Copy out the rows word for word, from the line with "Task: Open Logging" through the final row, including both. Omit the pictures.
────────────────────────────────────────
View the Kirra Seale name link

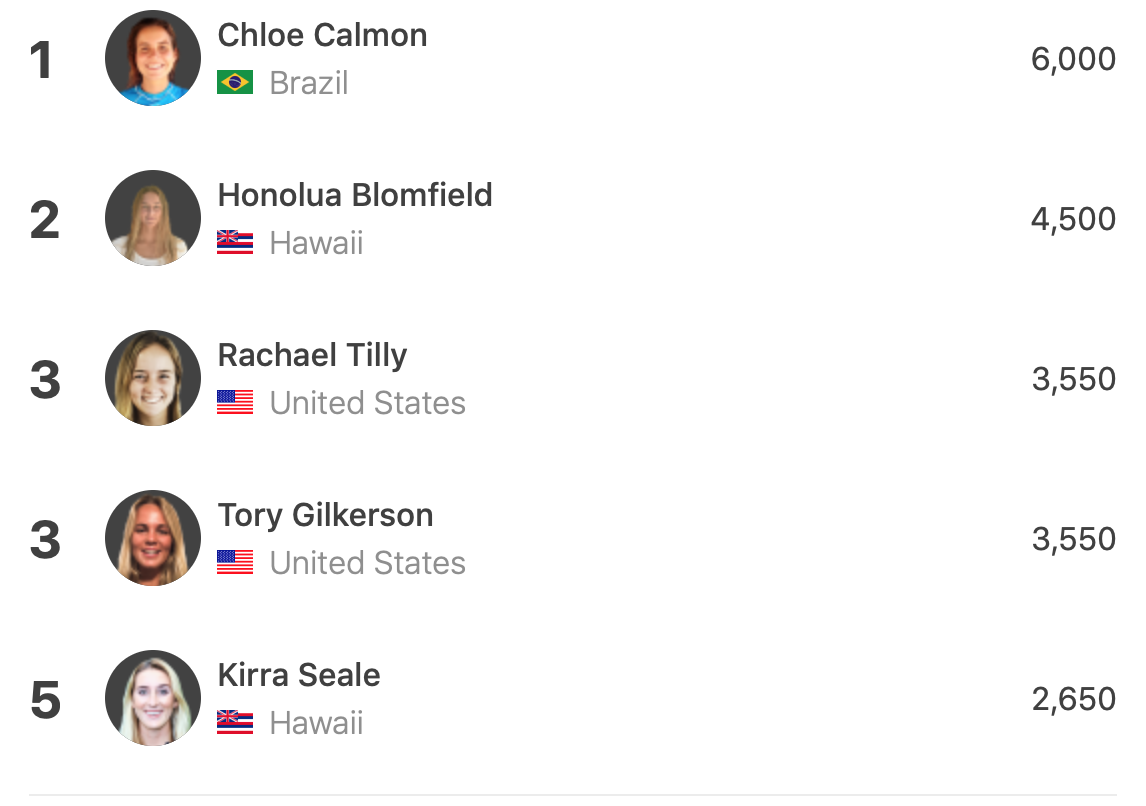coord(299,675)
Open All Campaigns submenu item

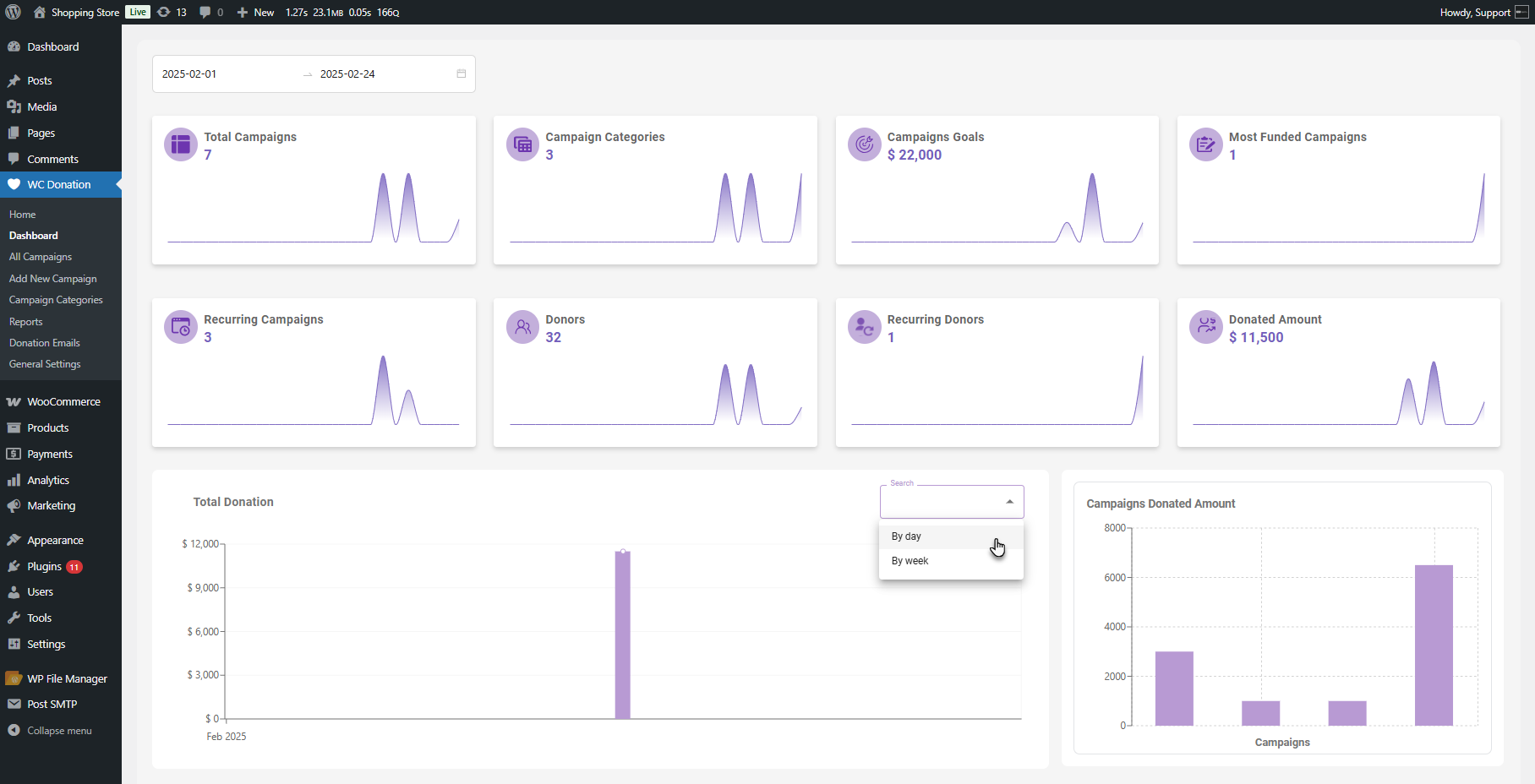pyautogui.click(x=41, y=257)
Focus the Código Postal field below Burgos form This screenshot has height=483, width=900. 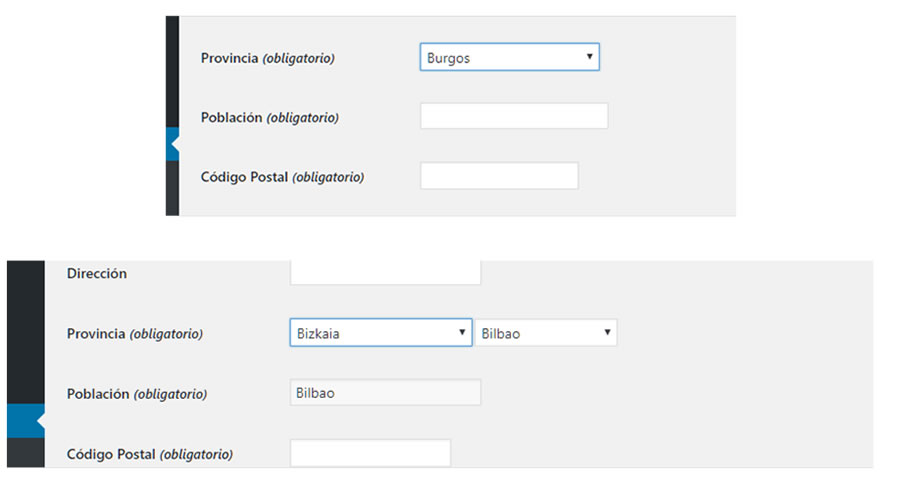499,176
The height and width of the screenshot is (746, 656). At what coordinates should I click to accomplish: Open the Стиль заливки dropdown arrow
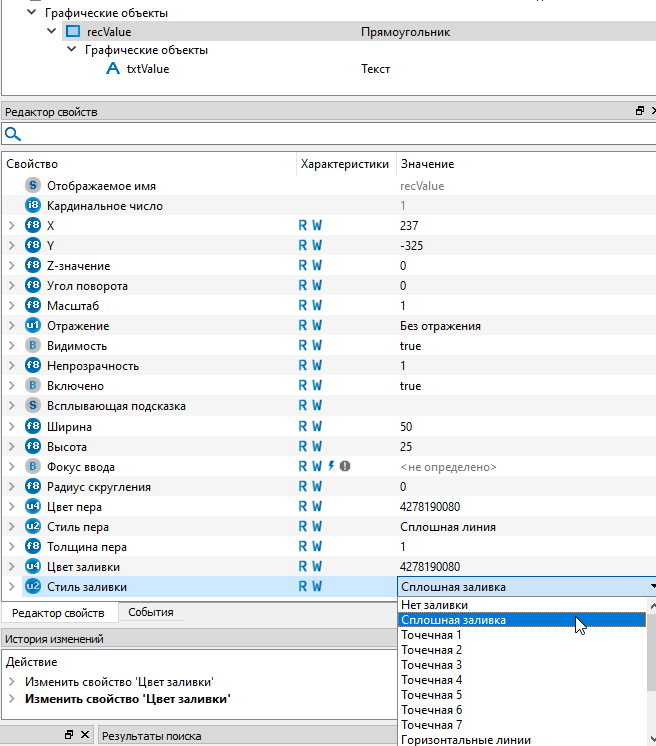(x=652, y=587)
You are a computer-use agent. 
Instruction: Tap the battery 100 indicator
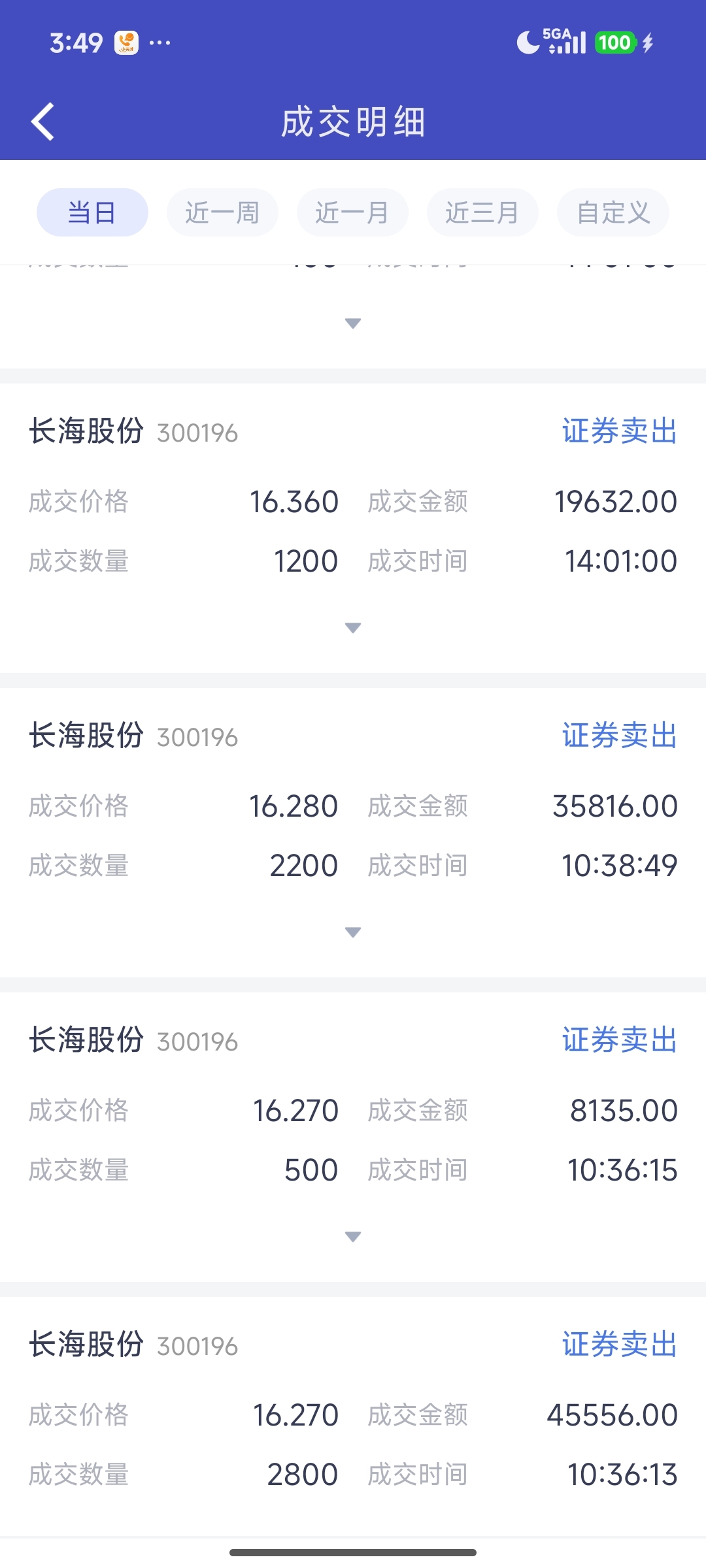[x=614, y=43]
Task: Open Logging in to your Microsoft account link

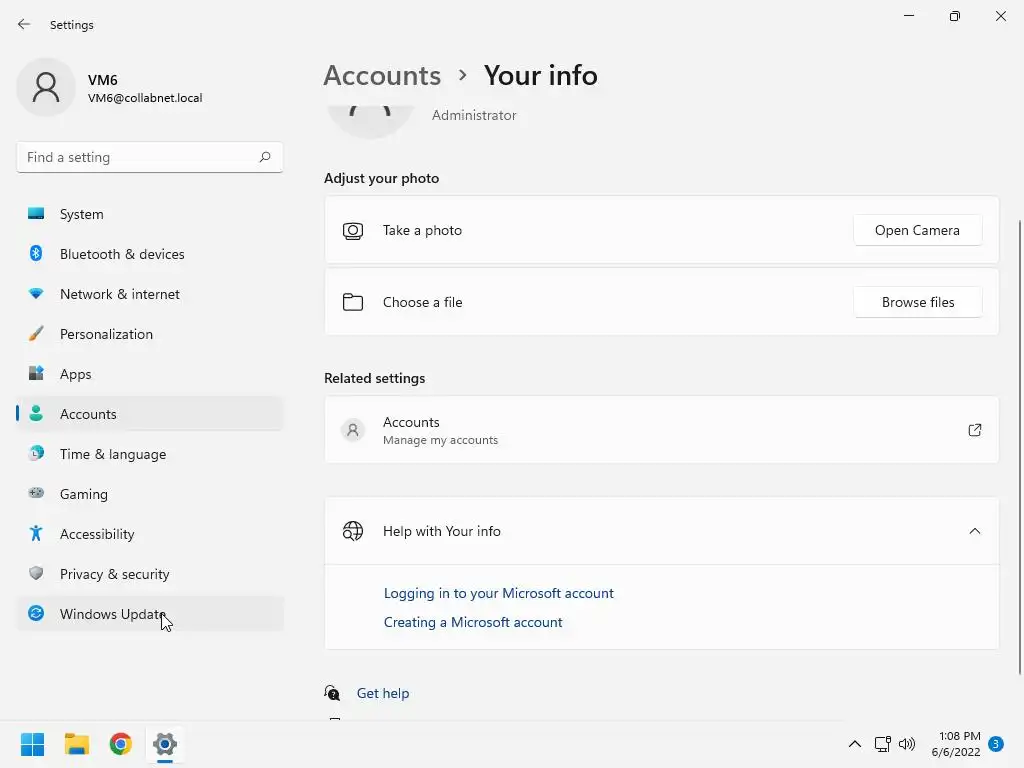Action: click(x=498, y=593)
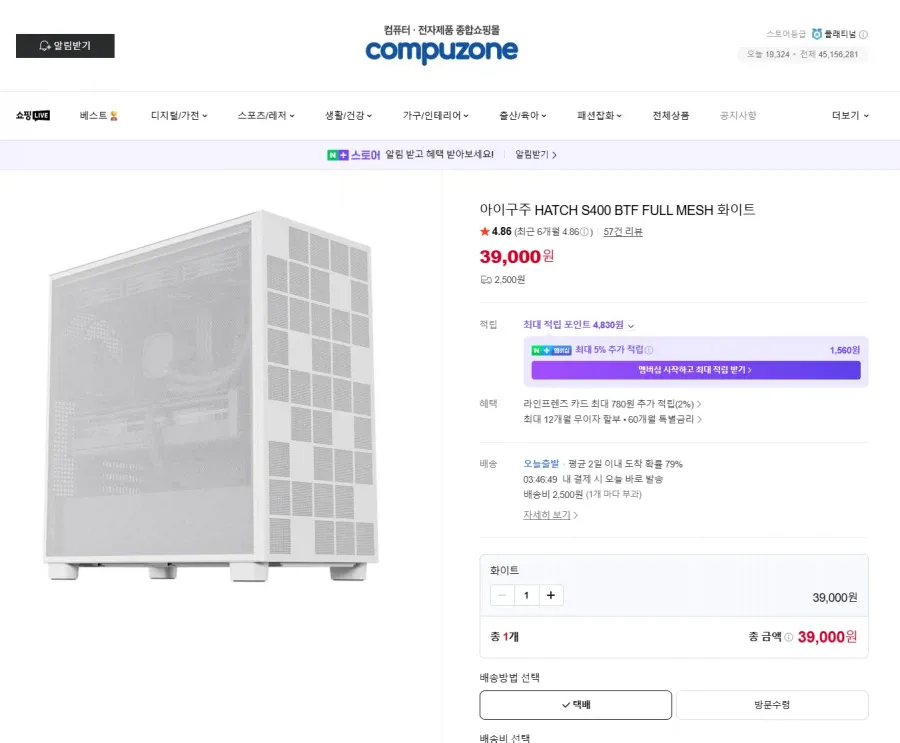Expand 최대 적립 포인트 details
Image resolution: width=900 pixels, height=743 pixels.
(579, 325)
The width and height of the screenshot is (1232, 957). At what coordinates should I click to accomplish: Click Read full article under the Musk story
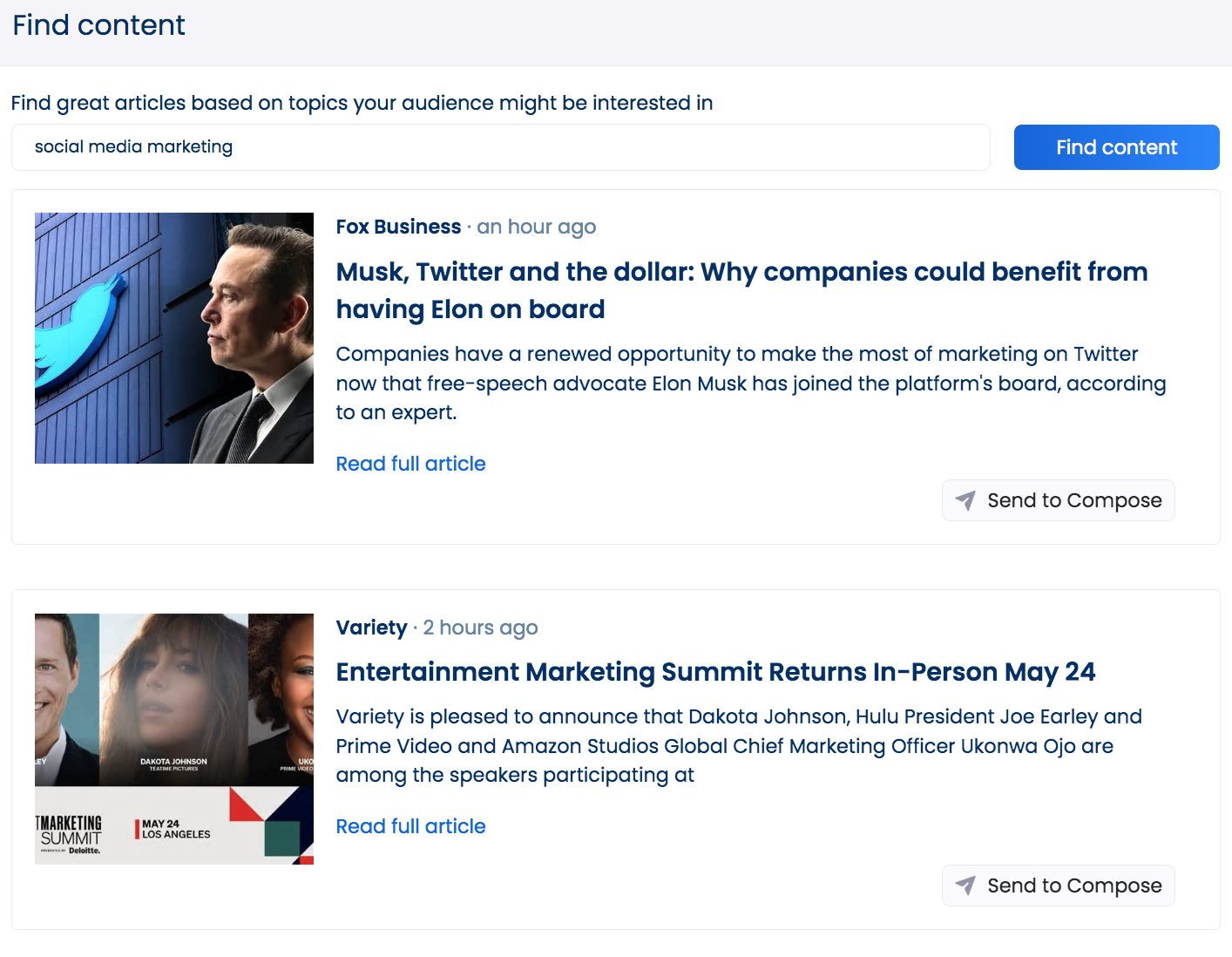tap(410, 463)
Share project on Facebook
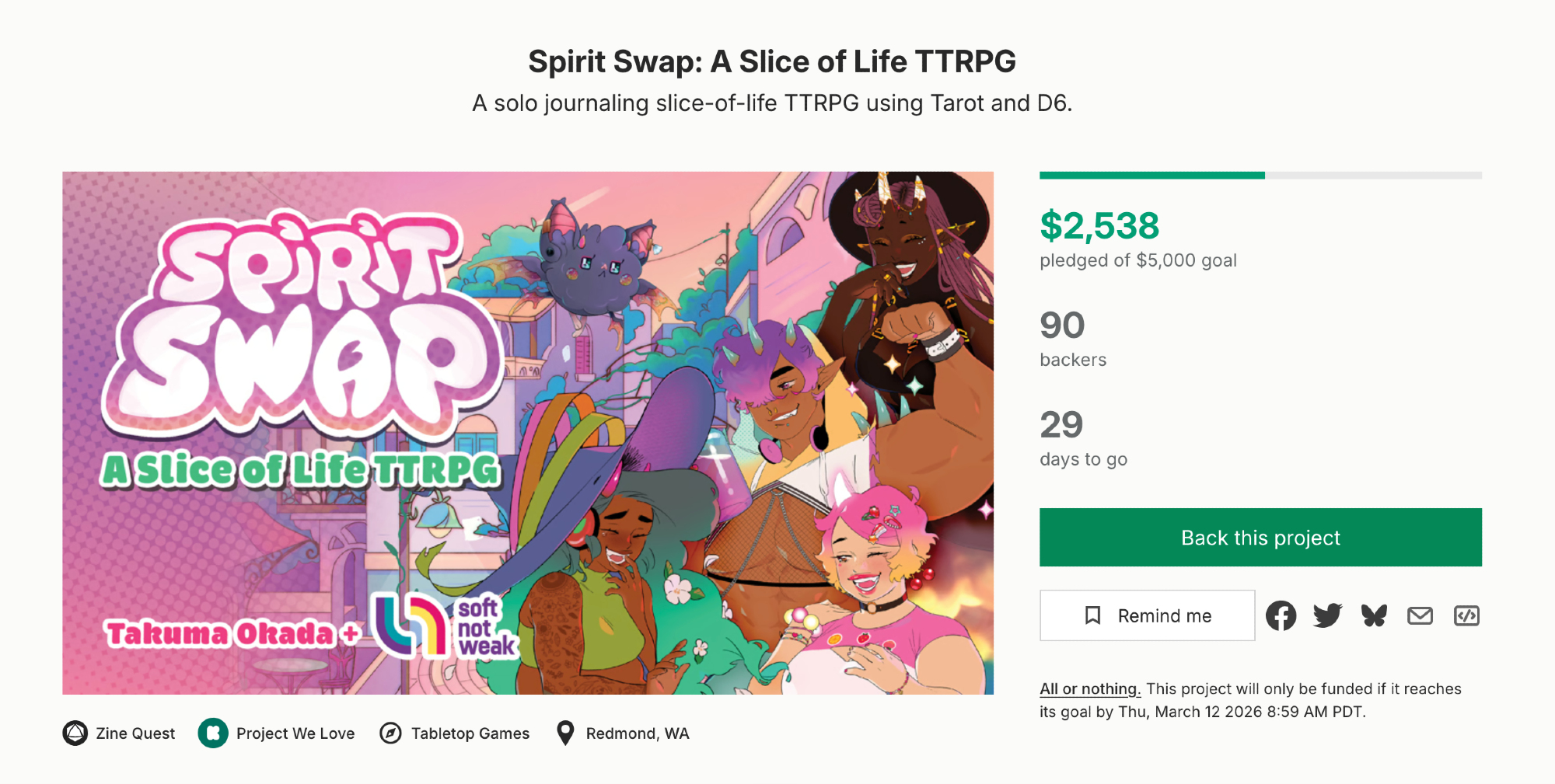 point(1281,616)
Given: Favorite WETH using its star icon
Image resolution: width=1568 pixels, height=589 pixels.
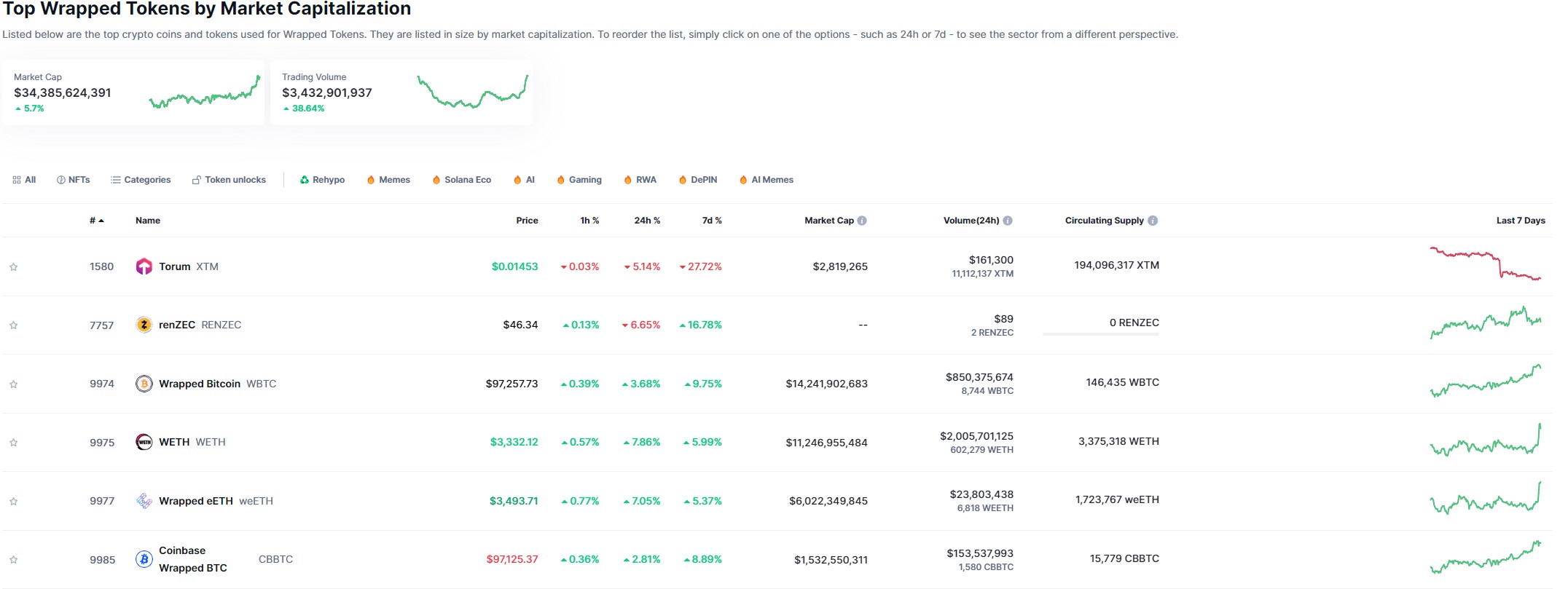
────────────────────────────────────────
### REPLY
Task: Open Logging in to your Microsoft account link

Action: click(x=498, y=593)
Expand 최대 적립 포인트 details
Image resolution: width=900 pixels, height=743 pixels.
(579, 325)
The width and height of the screenshot is (1232, 957). At what coordinates should I click to accomplish: Click Read full article under the Musk story
tap(410, 463)
Share project on Facebook
 point(1281,616)
Given: Favorite WETH using its star icon
Image resolution: width=1568 pixels, height=589 pixels.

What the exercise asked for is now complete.